The principle of reconstructing space astrometric positions from one-dimensional observations carried out in the innovative Hipparcos sky scanning mode was fully original (and frequently questioned outside the project), and at the very limit of available computational power even by the end of the mission in 1997.

Already by the end of 1976, Lindegren had produced a set of definitive technical notes and simulations showing how to obtain a 'rigid sphere' with all astrometric parameters from a scanning satellite.

[2] In addition to the overall scientific coordinating responsibilities, he developed many of the approaches and algorithms related to the mission: his innovation, insight, and mathematical rigour impacted the optical and focal plane design, the instrument calibration, the scanning law, the attitude determination (and the associated 'dynamical smoothing'), the double star analysis (as observed via a signal modulated by a grid), the effects of chromaticity and thermal load fluctuations, the optimum combination of the NDAC and FAST catalogue solutions, and the link to an extragalactic reference frame.

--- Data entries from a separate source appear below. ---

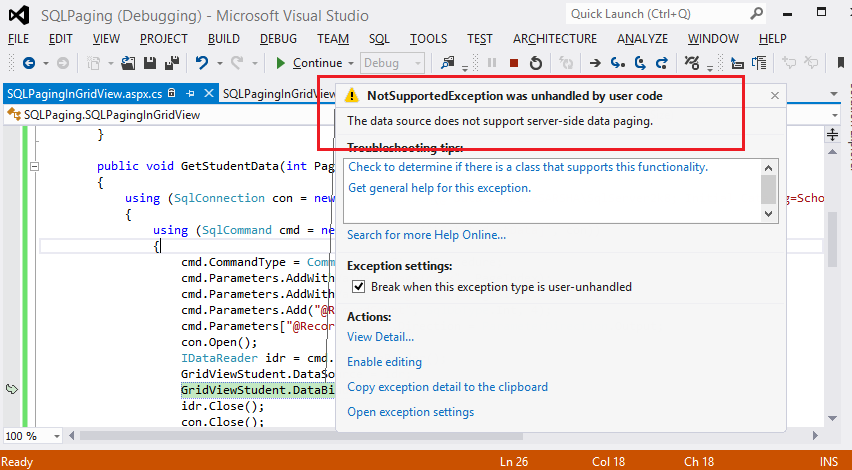This screenshot has width=852, height=470.
Task: Pin the SQLPagingInGridView.aspx.cs tab
Action: tap(189, 93)
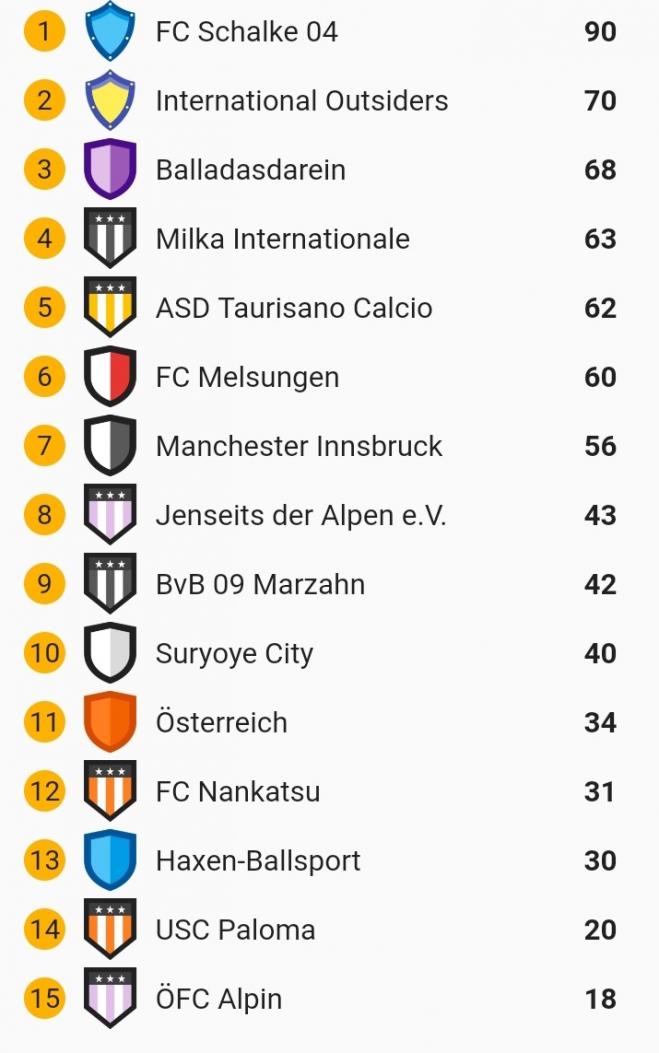The image size is (659, 1053).
Task: Click FC Schalke 04 blue shield crest
Action: pos(110,31)
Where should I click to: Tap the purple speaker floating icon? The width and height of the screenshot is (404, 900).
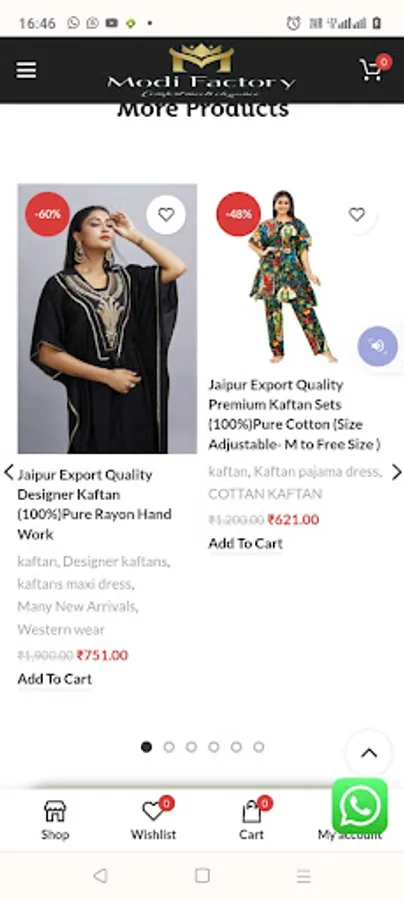(x=378, y=346)
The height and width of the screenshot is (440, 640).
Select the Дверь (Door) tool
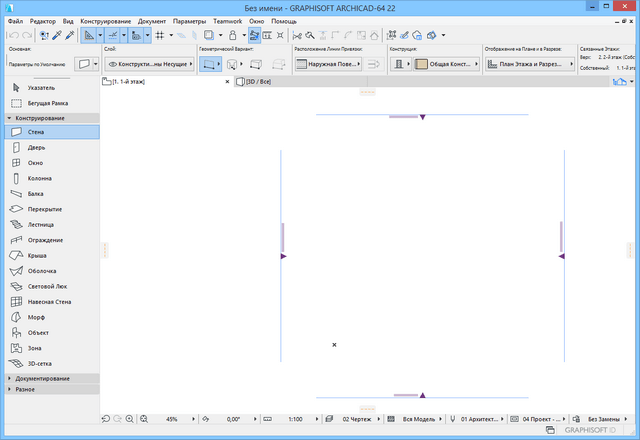pyautogui.click(x=36, y=147)
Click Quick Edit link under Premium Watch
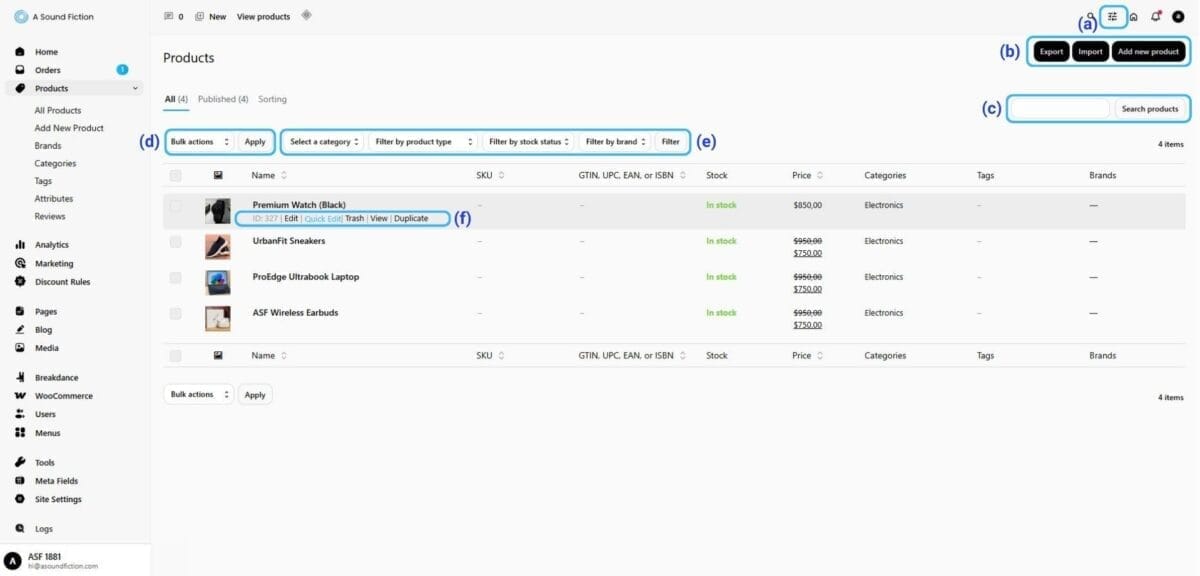The image size is (1200, 576). point(322,219)
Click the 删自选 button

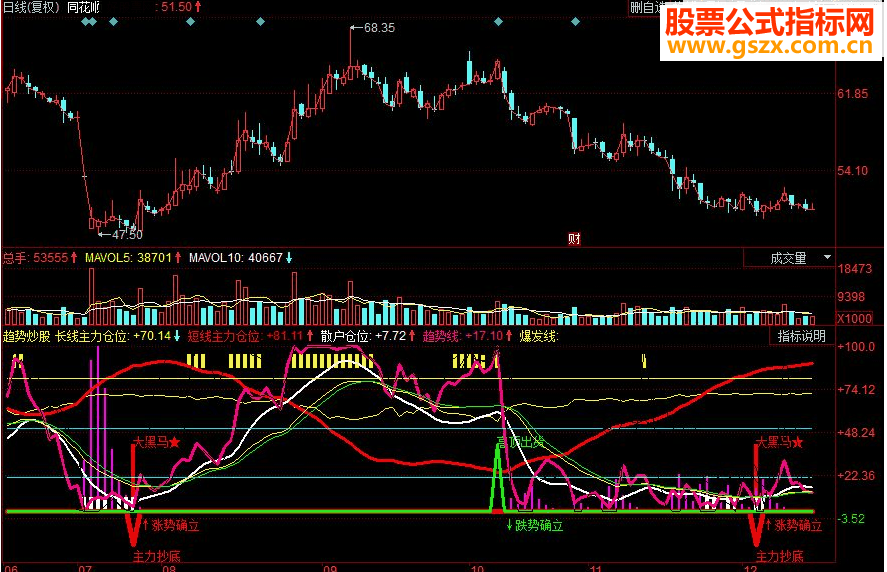tap(646, 7)
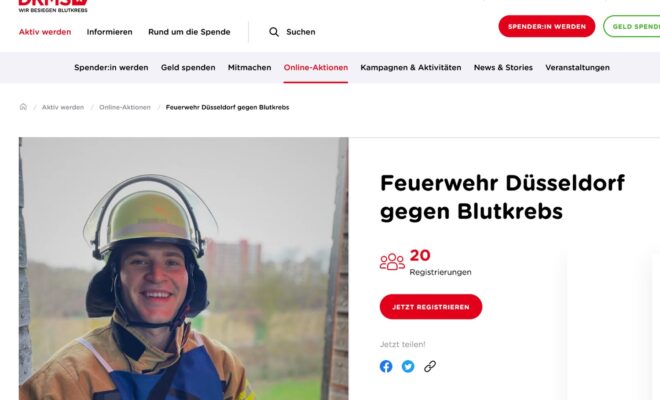Share on Facebook icon
The height and width of the screenshot is (400, 660).
point(386,366)
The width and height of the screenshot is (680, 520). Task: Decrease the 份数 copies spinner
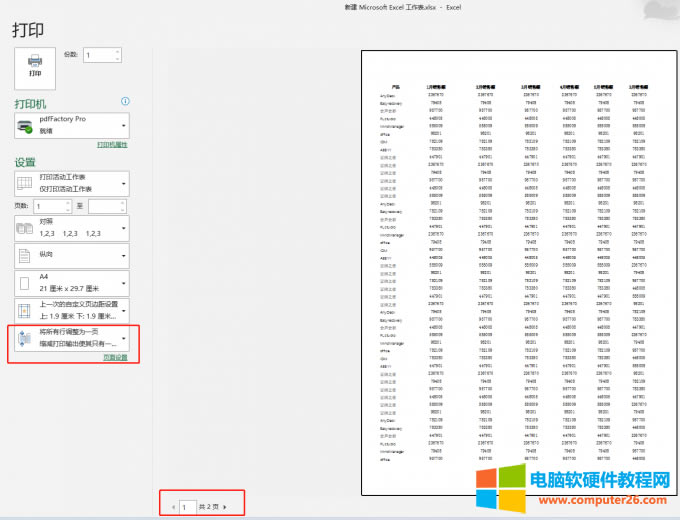118,59
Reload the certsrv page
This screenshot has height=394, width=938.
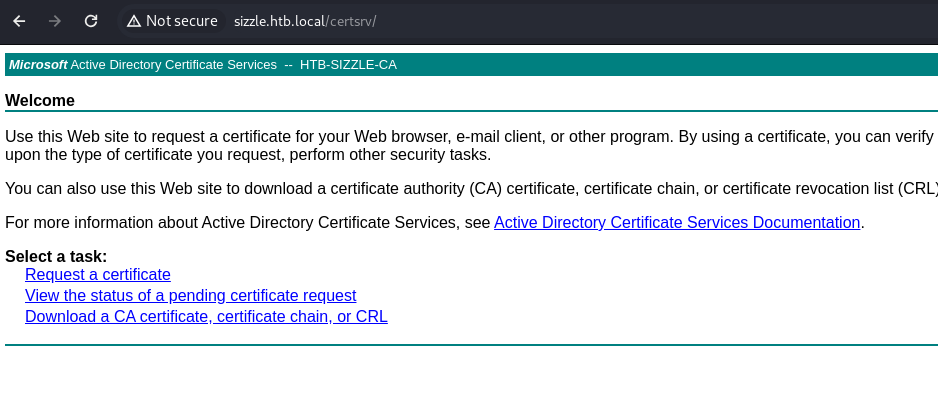tap(91, 22)
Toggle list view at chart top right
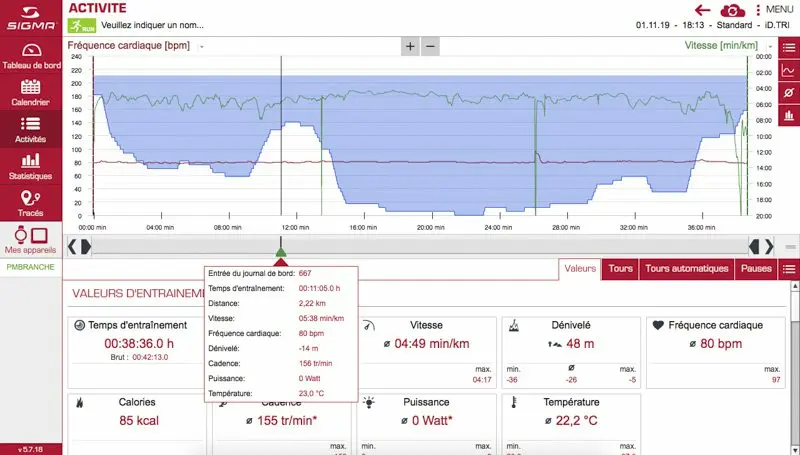This screenshot has width=800, height=455. (x=789, y=47)
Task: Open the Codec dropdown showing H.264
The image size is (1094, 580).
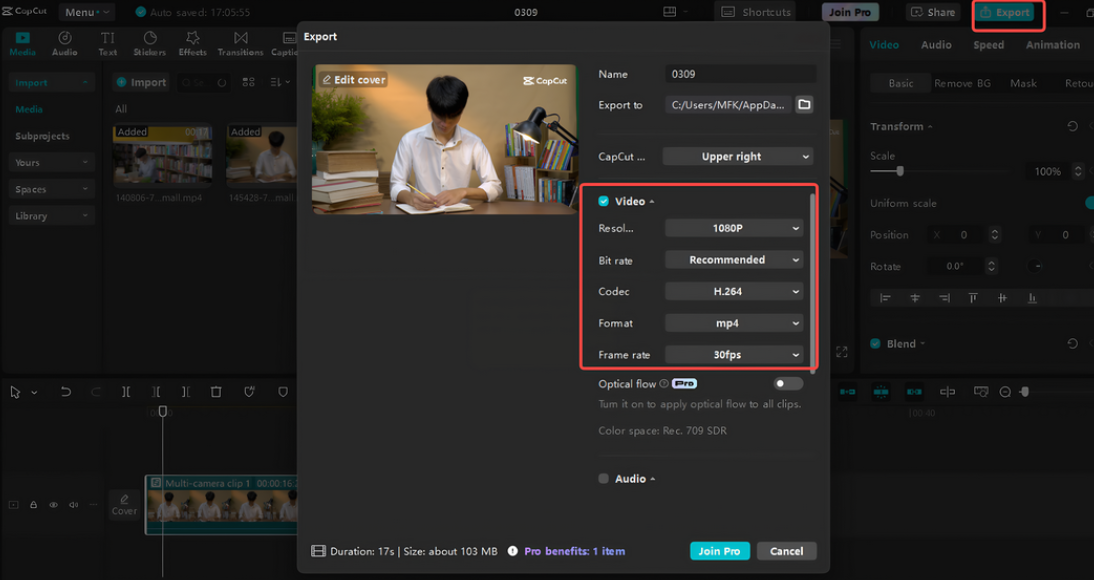Action: 733,291
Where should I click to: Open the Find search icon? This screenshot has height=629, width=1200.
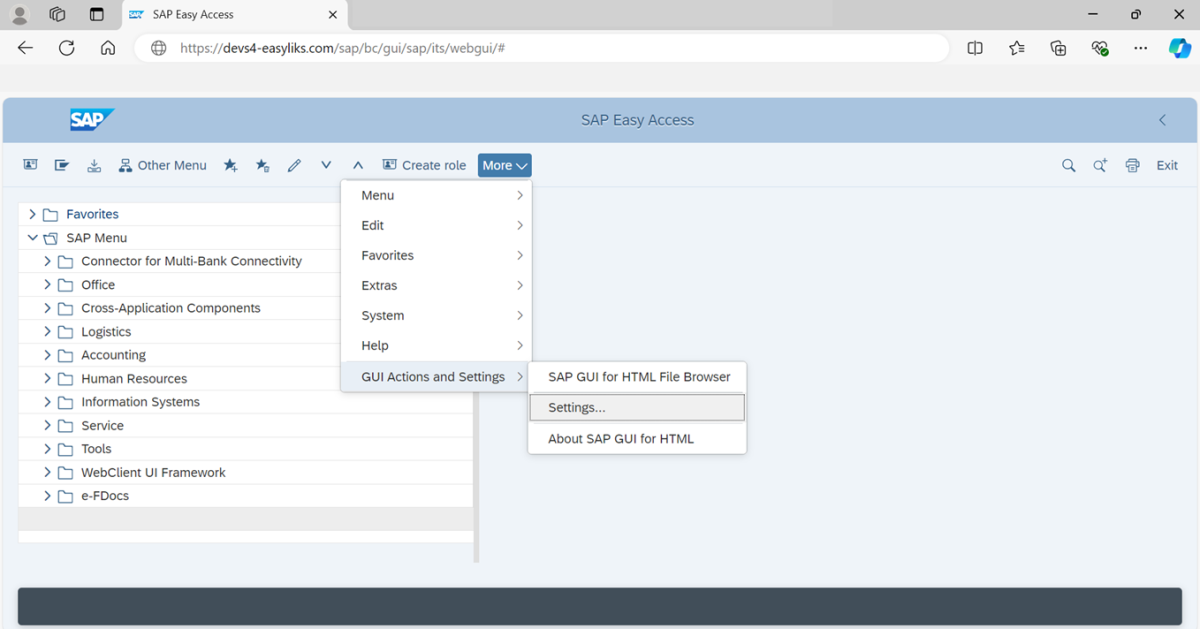pyautogui.click(x=1068, y=165)
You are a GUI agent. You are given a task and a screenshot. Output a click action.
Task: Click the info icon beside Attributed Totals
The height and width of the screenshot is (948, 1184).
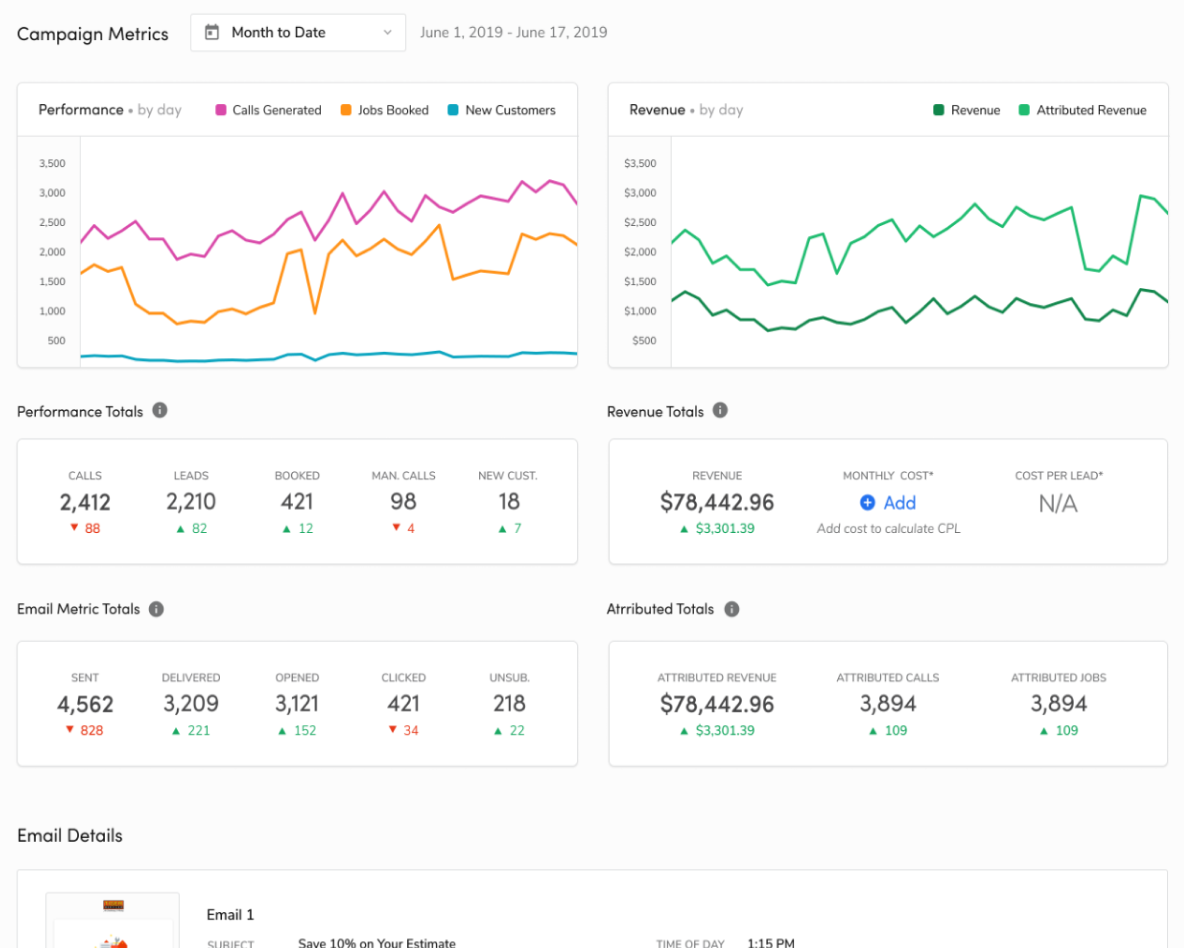click(x=731, y=609)
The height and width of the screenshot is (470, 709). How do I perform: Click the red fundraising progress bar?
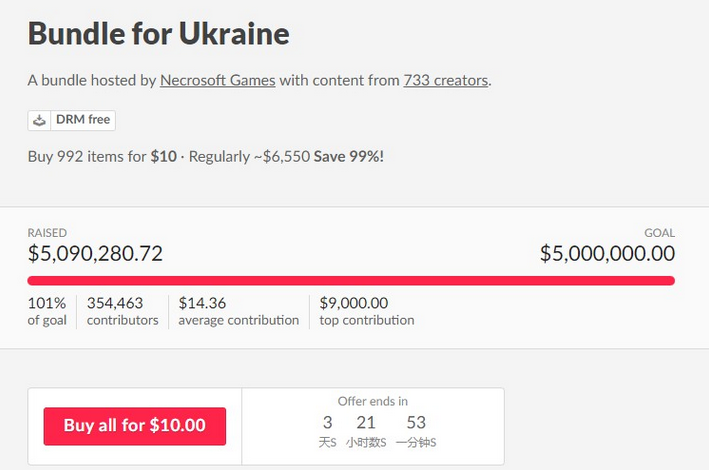pos(351,280)
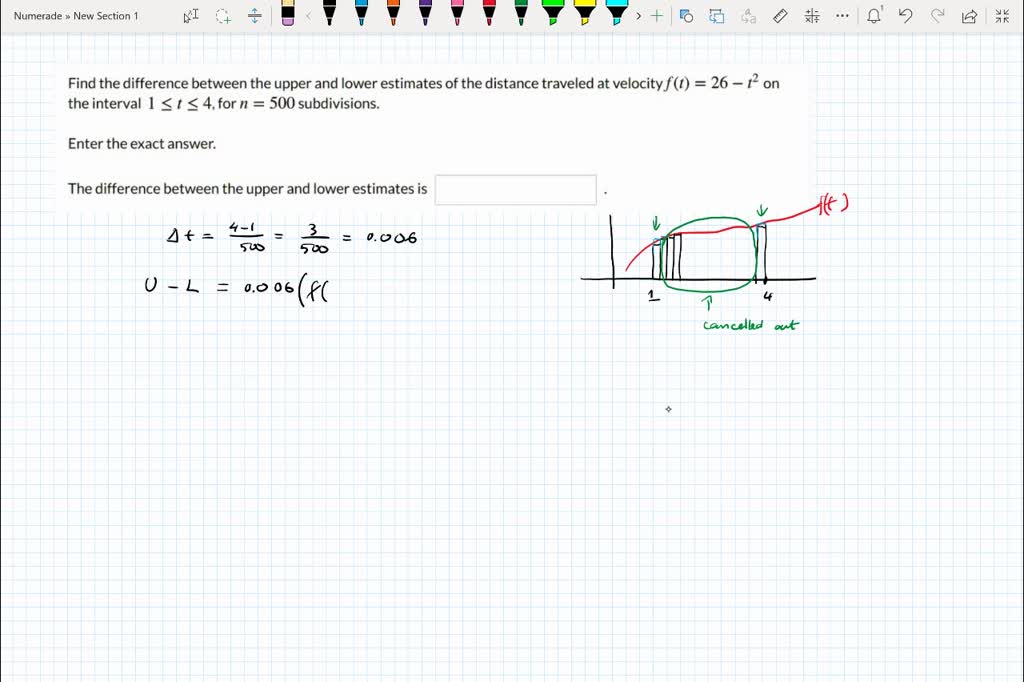The width and height of the screenshot is (1024, 682).
Task: Expand the additional pens chevron
Action: [637, 15]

He also led the detailed design of the overall scheme of the astrometric solution, being a block iterative adjustment determining the attitude, the calibration and the system directly from the CCD images.

[13] Crucially, the bulk of his contributions to space astrometry has been in the form of a series of unpublished technical notes for Hipparcos and Gaia, amounting to some 200 documents totalling around 3000 pages.

Amongst them are, for Hipparcos, the three-step astrometric reduction, optimization of the scanning law, notes on the imaging properties used for the multiple star analysis, assessment of chromatic effects, attitude developments, and many others.

For Gaia, his technical notes cover the mathematical and statistical aspects of the Gaia instrument and processing (including the attitude determination and its mathematical representation with quaternions and splines), the modelling of the point/line spread functions, the CCD geometric calibrations, broad band photometry design, maximum likelihood determination of the CCD image centroiding, differential equations and optimal properties of the scanning law, along with the subtle systematic effects in astrometry caused by instrumental misalignments.

All these important results that led to developments in the on-board metrology or to fundamental implementations in the processing, have appeared only in the form of technical notes, and therefore remain largely unknown outside of the Hipparcos and Gaia groups.

At a ceremony in Bern, Switzerland, the first four medals were presented to scientific consortia leaders of the Hipparcos mission: Catherine Turon and Jean Kovalevsky from France, Lennart Lindegren from Sweden, and Erik Høg from Denmark.